Purity of level m stratifications

TL;DR

This paper proves the purity of level m stratifications in certain algebraic structures over fields of positive characteristic, with specific results depending on the prime characteristic and applications to Shimura varieties.

Contribution

It establishes the purity of level m stratifications for BT_m over fields of characteristic p, extending known results and applying techniques to Shimura varieties of Hodge type.

Findings

Purity holds for p ≥ 5, with the stratification being an affine immersion.

Purity for p = 2, 3 depends on a property of the p-torsion D_m[p].

All level m stratifications of Shimura varieties of Hodge type are pure for p ≥ 5.

Abstract

Let $k$ be a field of characteristic $p>0$. Let $D_m$ be a $\BT_m$ over $k$ (i.e., an $m$-truncated Barsotti--Tate group over $k$).
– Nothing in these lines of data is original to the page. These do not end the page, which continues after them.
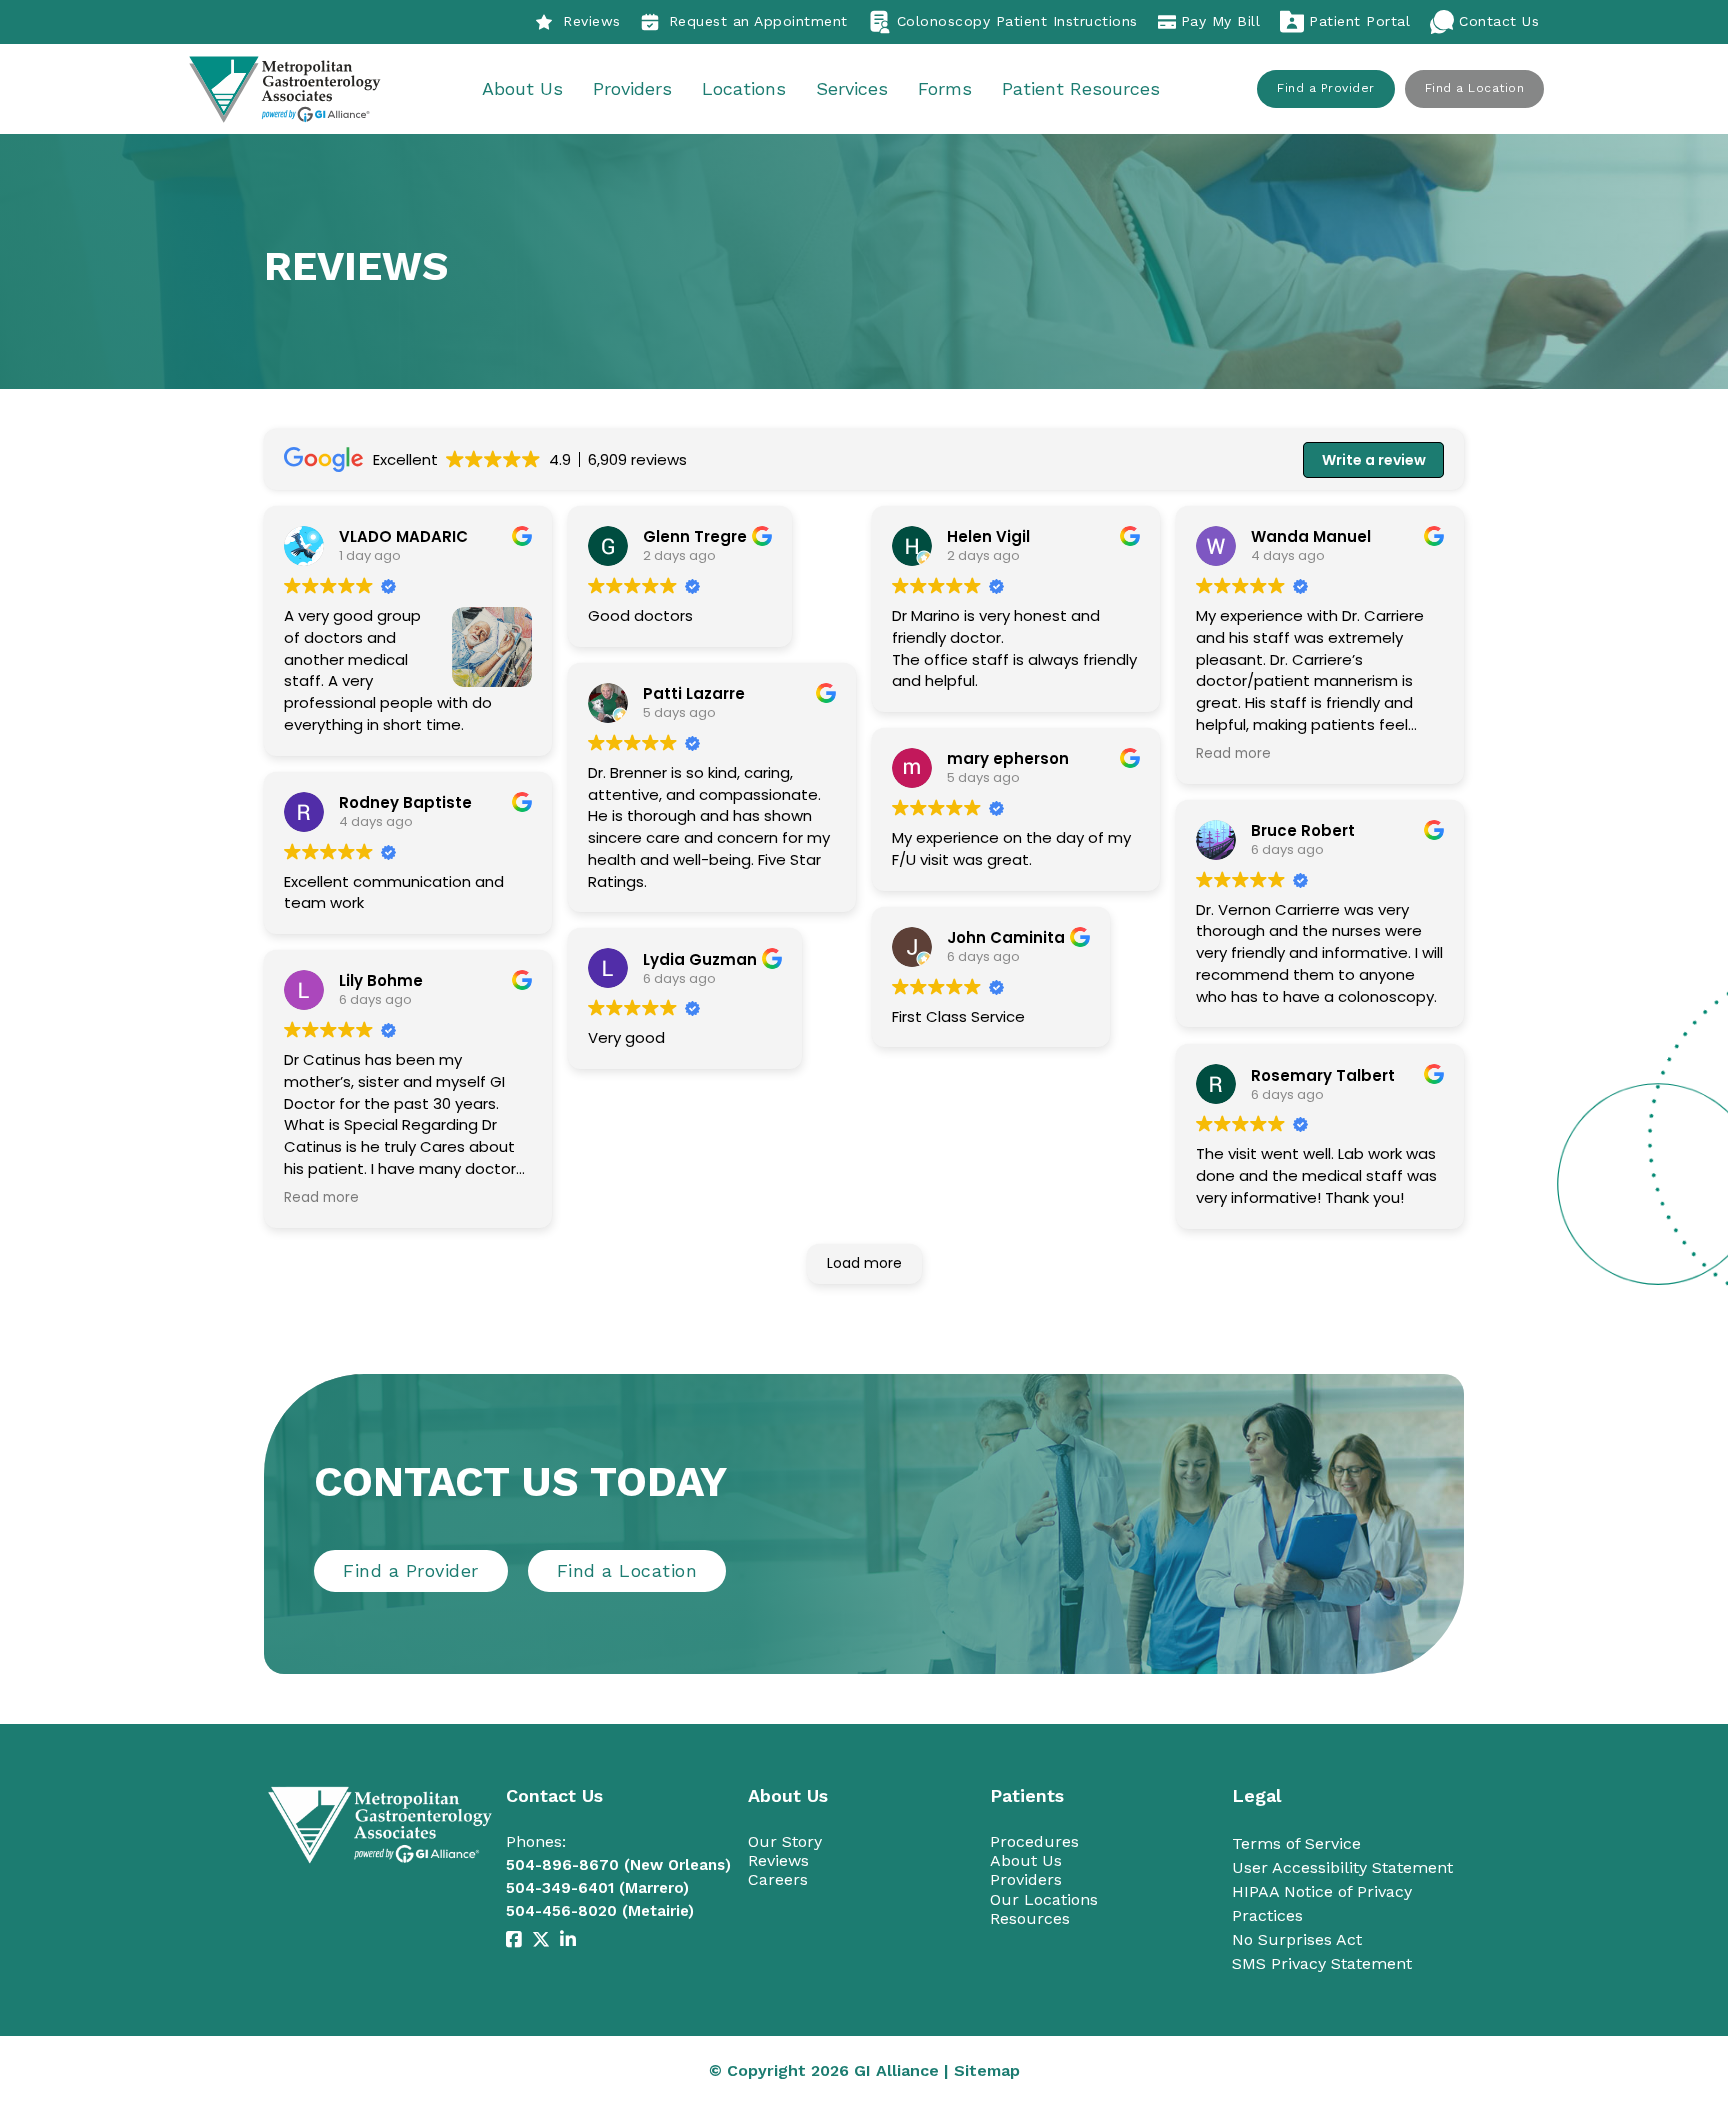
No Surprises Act (1297, 1939)
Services (852, 88)
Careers (778, 1879)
Let $S$ be a\break $k$-scheme and let $X$ be a $\BT_m$ over $S$. Let $S_{D_m}(X)$ be the subscheme of $S$ which describes the locus where $X$ is locally for the fppf topology isomorphic to $D_m$. If $p\ge 5$, we show that $S_{D_m}(X)$ is pure in $S$ i.e., the immersion $S_{D_m}(X) \hookrightarrow S$ is affine. For $p\in\{2,3\}$, we prove purity if $D_m$ satisfies a certain property depending only on its $p$-torsion $D_m[p]$. For $p\ge 5$, we apply the developed techniques to show that all level $m$ stratifications associated to Shimura varieties of Hodge type are pure.